The technology involves planting a little box in every vehicle that would monitor where, when and for how long the vehicle was on the road and charge accordingly. The proposed sliding scale of charges would range from around 2p per mile to £1.34.

There will be a mass of objectors to the scheme, of course, ranging from commuters who fear they may end up paying far more than they do now, to civil libertarians who will, no doubt, have much to say about the prospect of boxes in their vehicles monitoring their movements. Some scoffers will pronounce the technology unworkable and point to the fact that no other country has yet tried to implement a road-pricing scheme nationwide.

The most cogent argument made about the proposal has come from environmentalist groups who claim it will act as a disincentive to drivers who contemplate trading in their gas-guzzlers for environmentally friendly vehicles. The substance of their complaint is this: heavy fuel taxes on petrol act as a spur to all but the super-rich to buy cars that consume less petrol. Scrap the fuel tax and road tax, so this argument runs, and there isn't that much point in investing in, for example, an emission-free Reva G-Wiz, an electric Indian-made car that is now making modest sales in Britain, mainly in the London area.

It is true that the present plans do not appear to have an answer to this. But this is surely only a temporary obstacle. If the technology exists to install these boxes in the nation's cars in the first place, we can presumably also come up with graded tariffs, whereby the cars consuming most fuel would pay more.

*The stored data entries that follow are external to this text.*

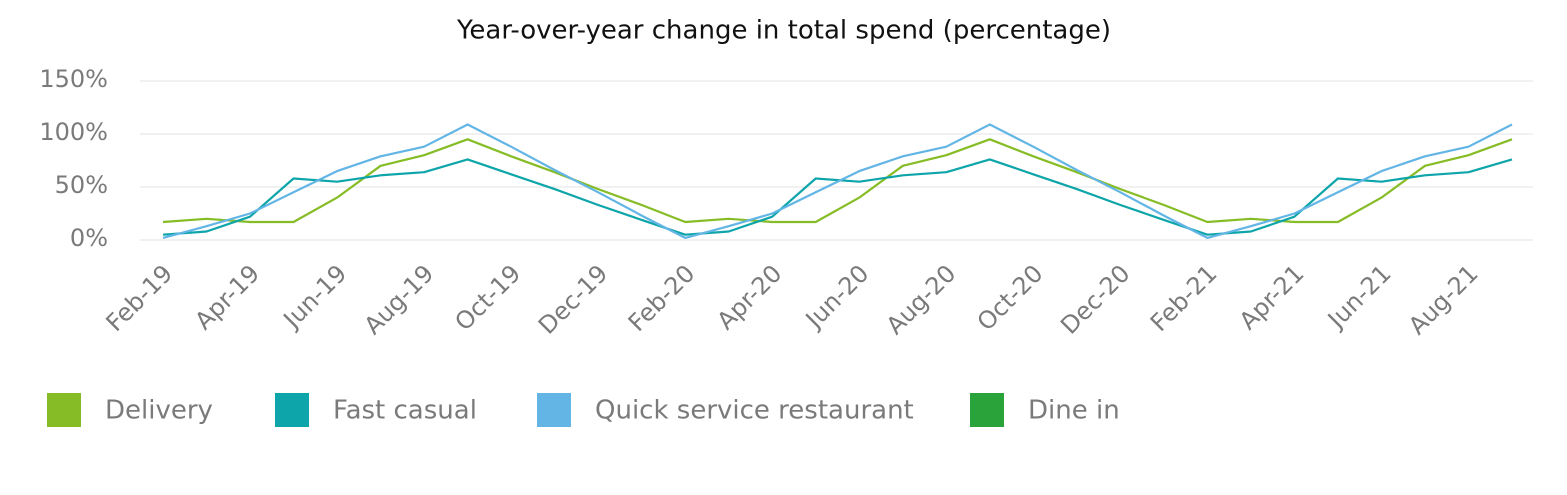  I want to click on y-tick-label: 150%, so click(74, 79).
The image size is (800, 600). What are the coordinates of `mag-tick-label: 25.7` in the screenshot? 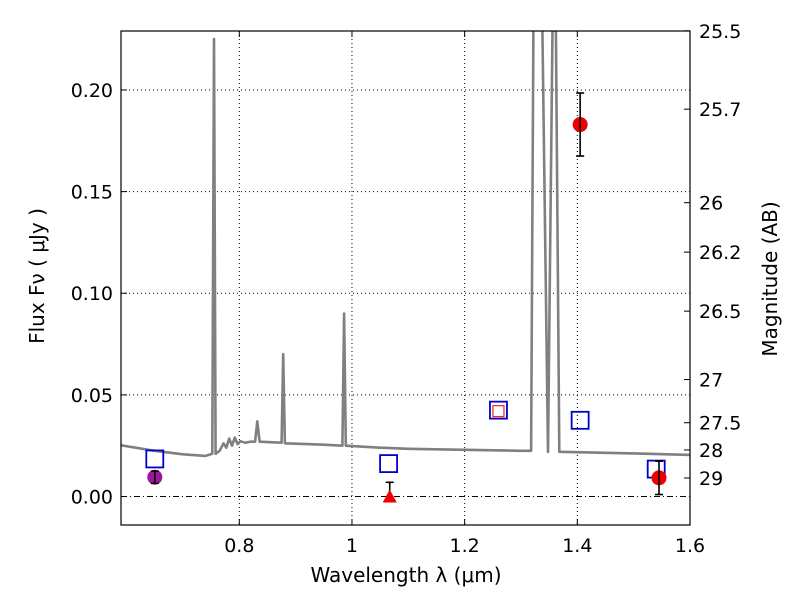 It's located at (720, 110).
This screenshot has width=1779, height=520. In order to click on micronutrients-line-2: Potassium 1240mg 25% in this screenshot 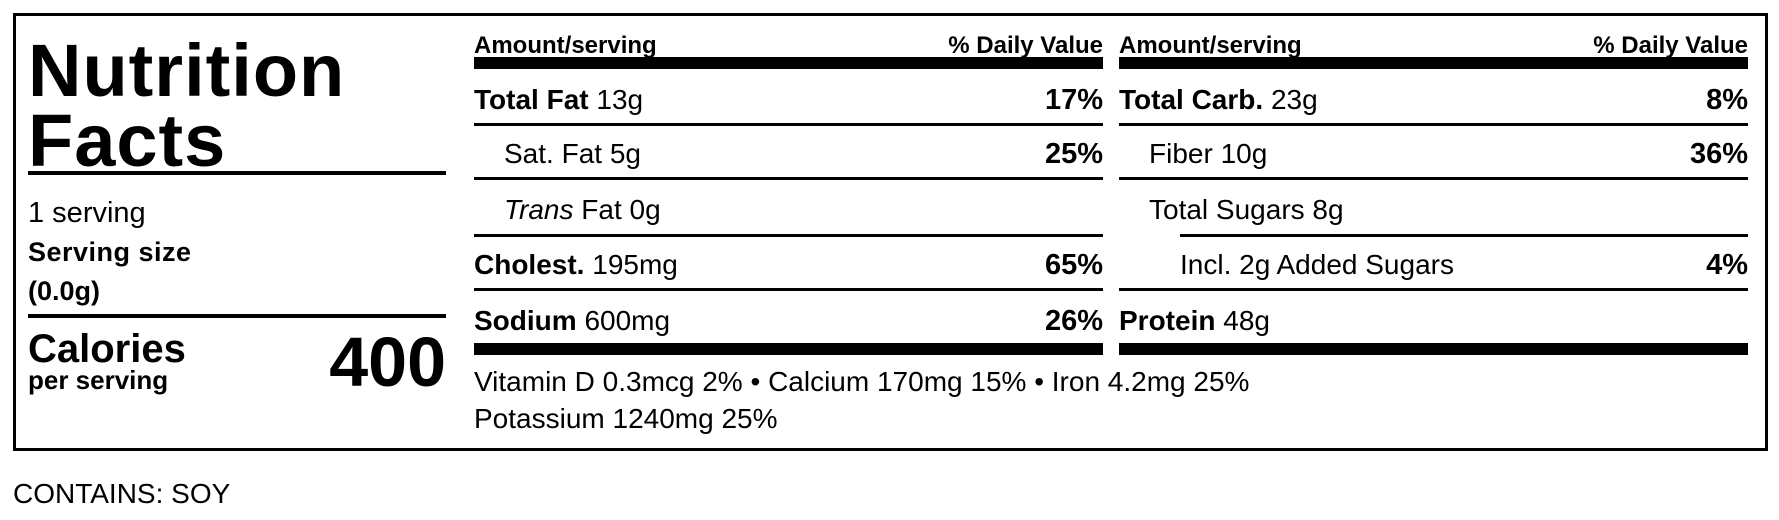, I will do `click(626, 418)`.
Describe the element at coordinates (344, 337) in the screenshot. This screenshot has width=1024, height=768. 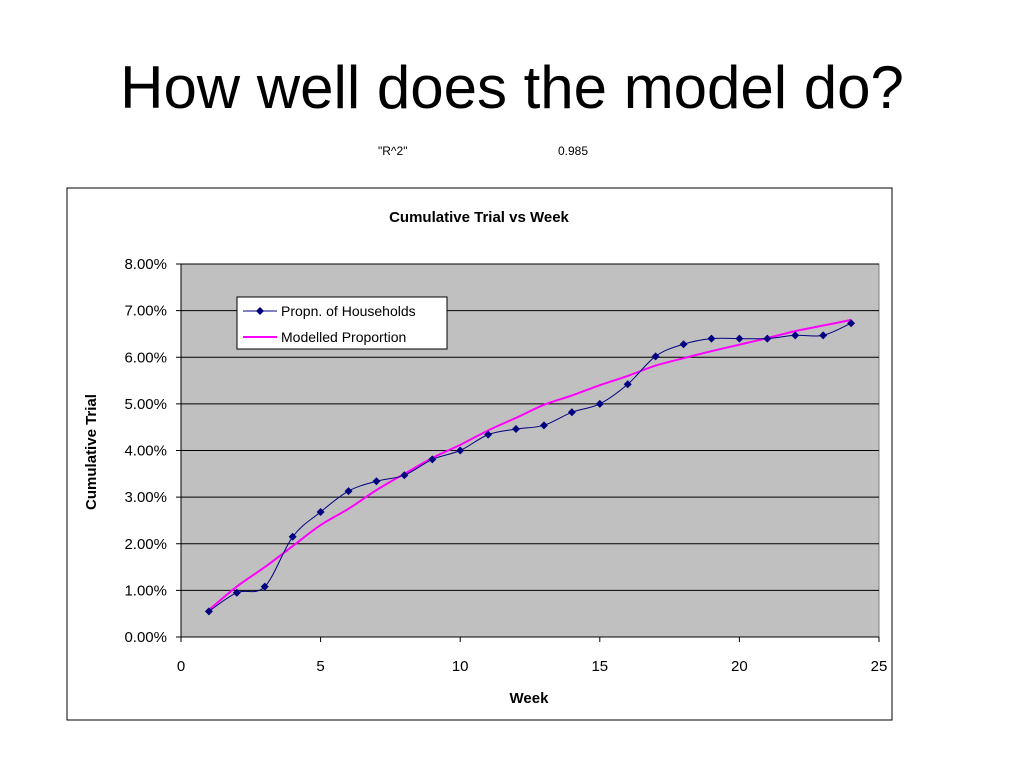
I see `legend-label-model: Modelled Proportion` at that location.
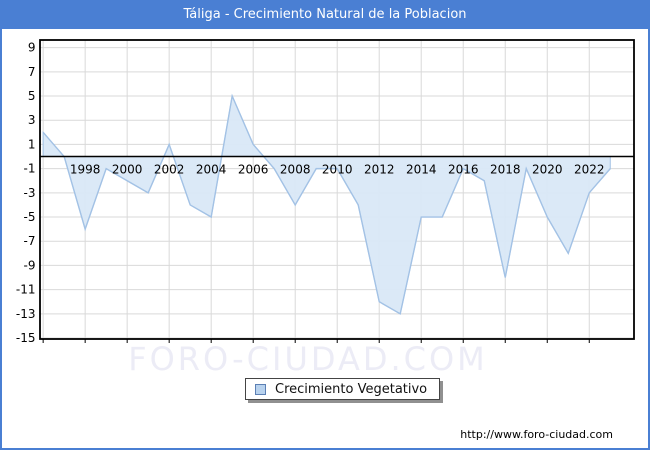  What do you see at coordinates (422, 170) in the screenshot?
I see `x-tick-label: 2014` at bounding box center [422, 170].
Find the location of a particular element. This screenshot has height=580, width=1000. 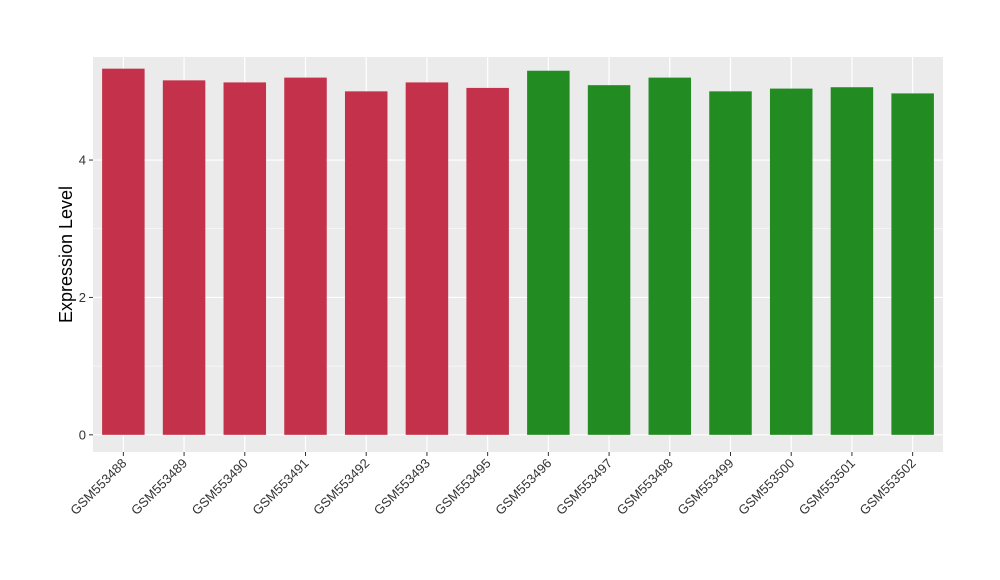

x-tick-label: GSM553489 is located at coordinates (159, 487).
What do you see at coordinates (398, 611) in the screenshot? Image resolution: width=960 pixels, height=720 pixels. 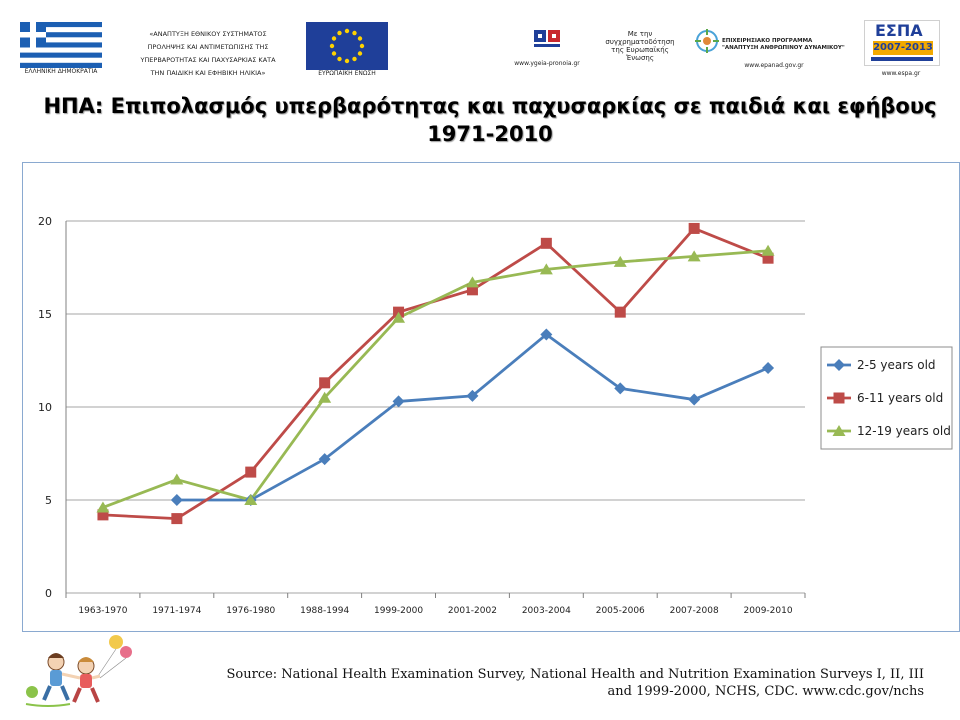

The bald fact is that the number of cars registered on the roads already stands at around 25 million and is set to rise remorselessly in coming years. At the same time, the motorways are already carrying five times more cars than they were designed to. Most studies agree that once the number of cars hits the 40 million mark, there is likely to be near-permanent gridlock in many urban areas. Building more lanes and roads has become part of the problem, not the solution. Something drastic must be done and a debate of this kind is certainly a welcome step.